Professor and Interim Chair
Medical College of Wisconsin
Department of Cell Biology, Neurobiology & Anatomy
8701 Watertown Plank Road
Milwaukee, WI 53226-0509
(414) 955-8459 | (414) 955-6517 (fax) | firstname.lastname@example.org
PhD, Washington University, St. Louis, 1975
Postdoctoral, Massachusetts Institute of Technology
Program in Cell and Developmental Biology
Dr. Lough is the Principal Investigator of two separate projects.

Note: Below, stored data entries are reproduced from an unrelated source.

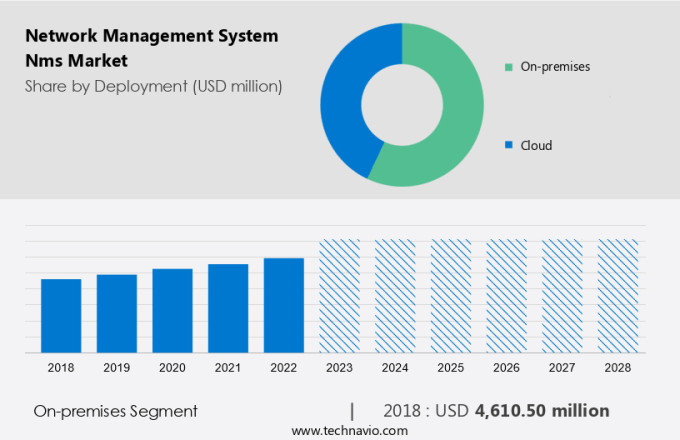Image resolution: width=680 pixels, height=440 pixels.
Task: Click the green On-premises legend swatch
Action: (509, 67)
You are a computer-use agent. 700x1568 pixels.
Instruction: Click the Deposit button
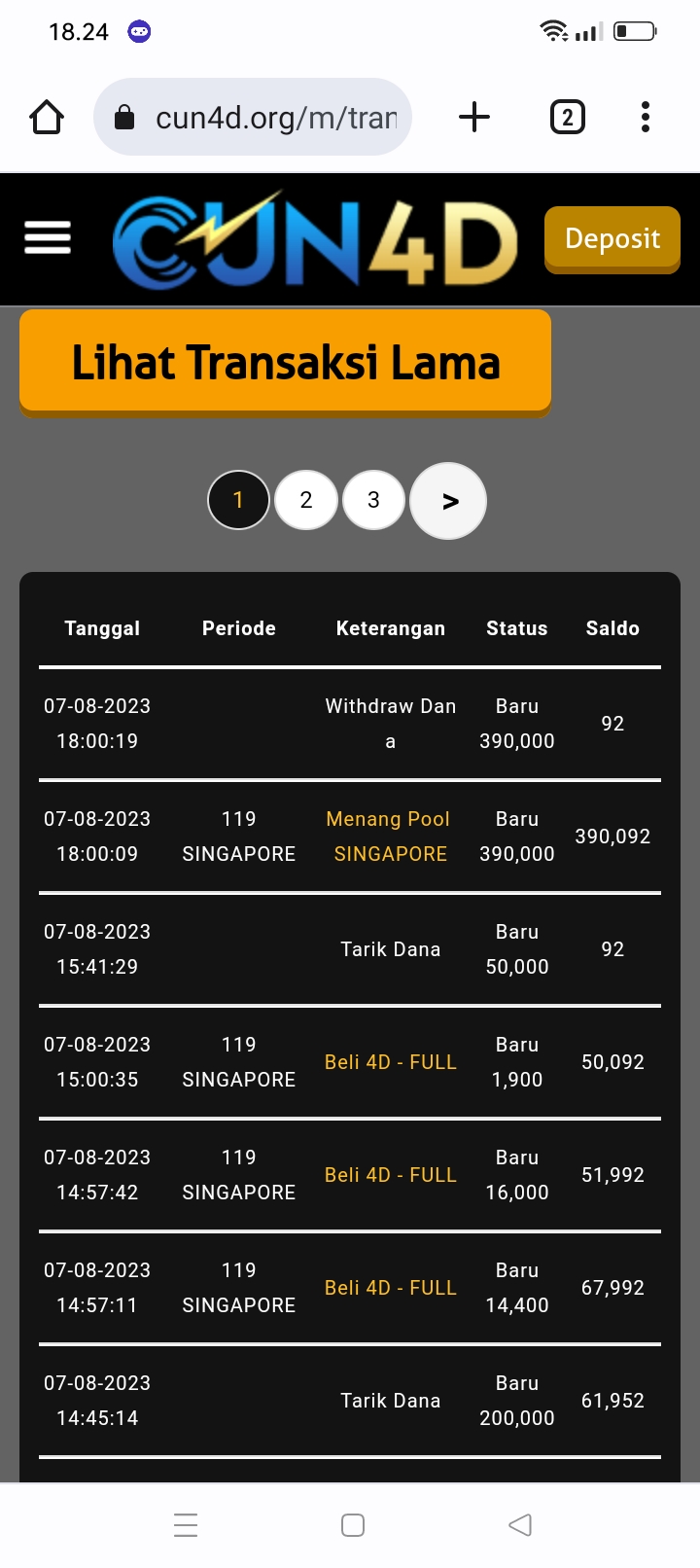(x=612, y=238)
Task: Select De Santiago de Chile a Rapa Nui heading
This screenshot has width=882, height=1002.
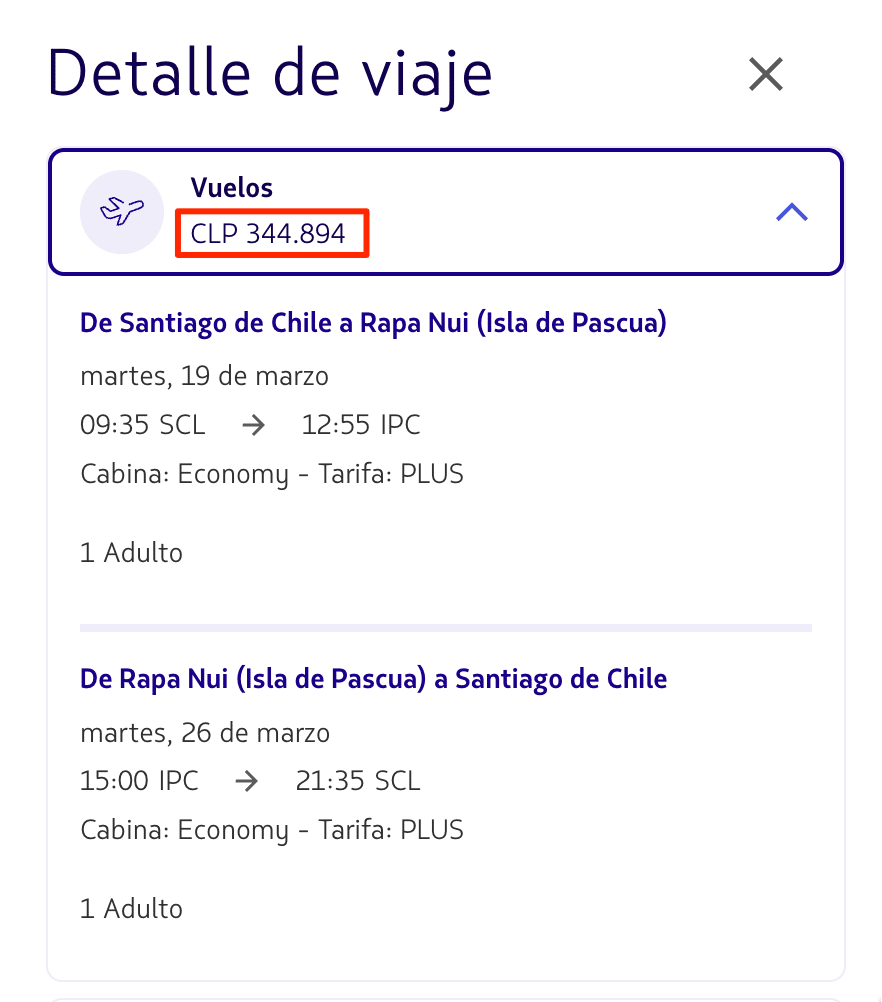Action: (373, 323)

Efficiency & Maturation of Cardiomyocytes derived from Pluripotent Stem Cells
The ability to efficiently differentiate cardiomyocytes from pluripotent stem cells (PSCs) is required for cardiac disease modeling, drug testing and therapeutics. The ability of small MW inhibitors such as CHIR to modulate Wnt signaling has markedly advanced this field during the past 3-4 years. However, variables including imprecise adherence to protocol, lot-to-lot differences in CHIR efficacy, and cell-line differences – especially when investigating induced PSCs (iPSCs) – continue to generate vexing outcomes. Because CHIR-induced PSCs rapidly (within hours) and sequentially enter the pan-mesoderm and cardiomyogenic lineages, we have hypothesized that extracellular factors induced by CHIR must be precisely controlled to regulate intracellular signaling pathways governing the formation of pan-mesoderm and ultimately cardiomyogenic mesoderm. The rationale for this hypothesis is described in detail (Kim et al. 2015).

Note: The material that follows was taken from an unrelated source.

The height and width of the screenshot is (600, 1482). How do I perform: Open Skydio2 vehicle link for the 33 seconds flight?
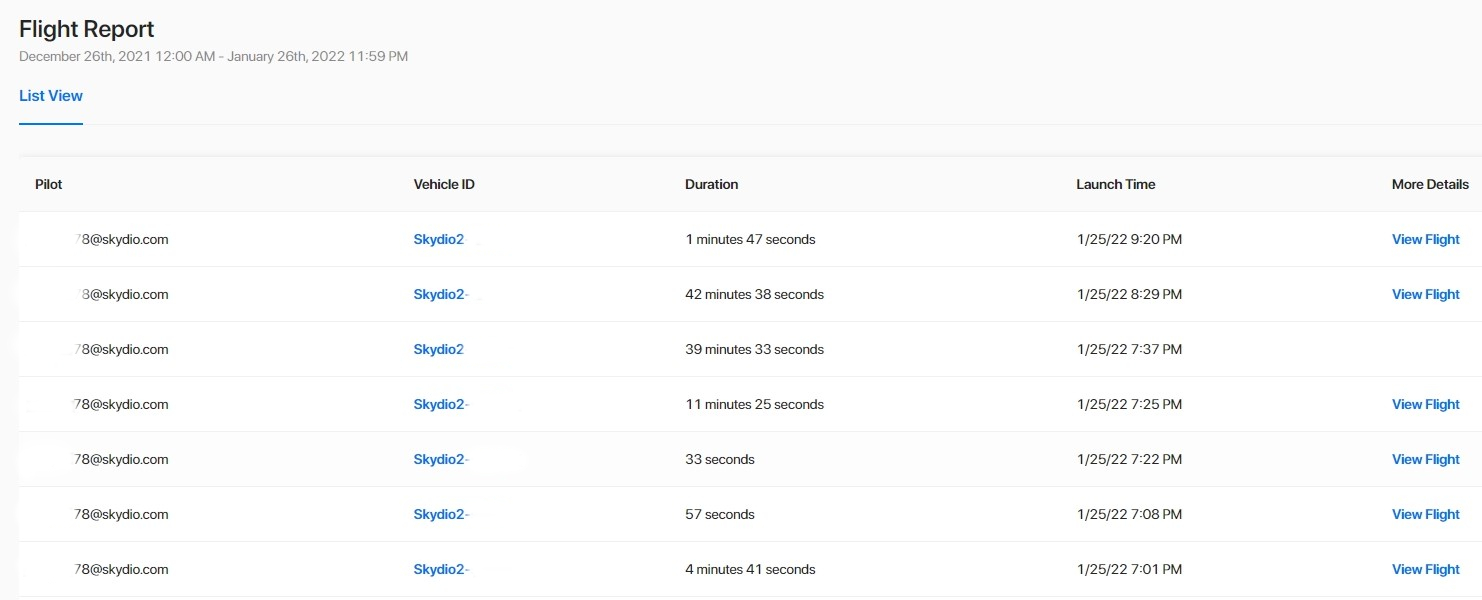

Also, we are using iPSC-derived cardiomyocytes from patients to model an early-onset congenital heart disease – hypoplastic left heart syndrome (HLHS) – investigating whether mutant cardiomyocyte proteins are causative, and whether associated physiological defects can be pharmaceutically corrected.
Protection & Regeneration of Adult Myocardium
Dr. Lough’s second research area addresses whether Tip60 protein (Tat-interactive protein 60 kD), which is essential for embryonic development (Hu et al. 2009), suppresses the cell-cycle (Fisher et al. 2012) while promoting apoptosis in the adult myocardium. Because this suggests that reduction of Tip60 levels in the adult heart could minimize the effects of myocardial infarction, the laboratory has developed a mouse model wherein Tip60 can be conditionally depleted in cardiomyocytes. Using these mice, the hypothesis is being addressed that whereas Tip60 is necessary for telomere maintenance and survival in senescent adult CMs, its modest depletion or inactivation confers cardioprotection from ischemia.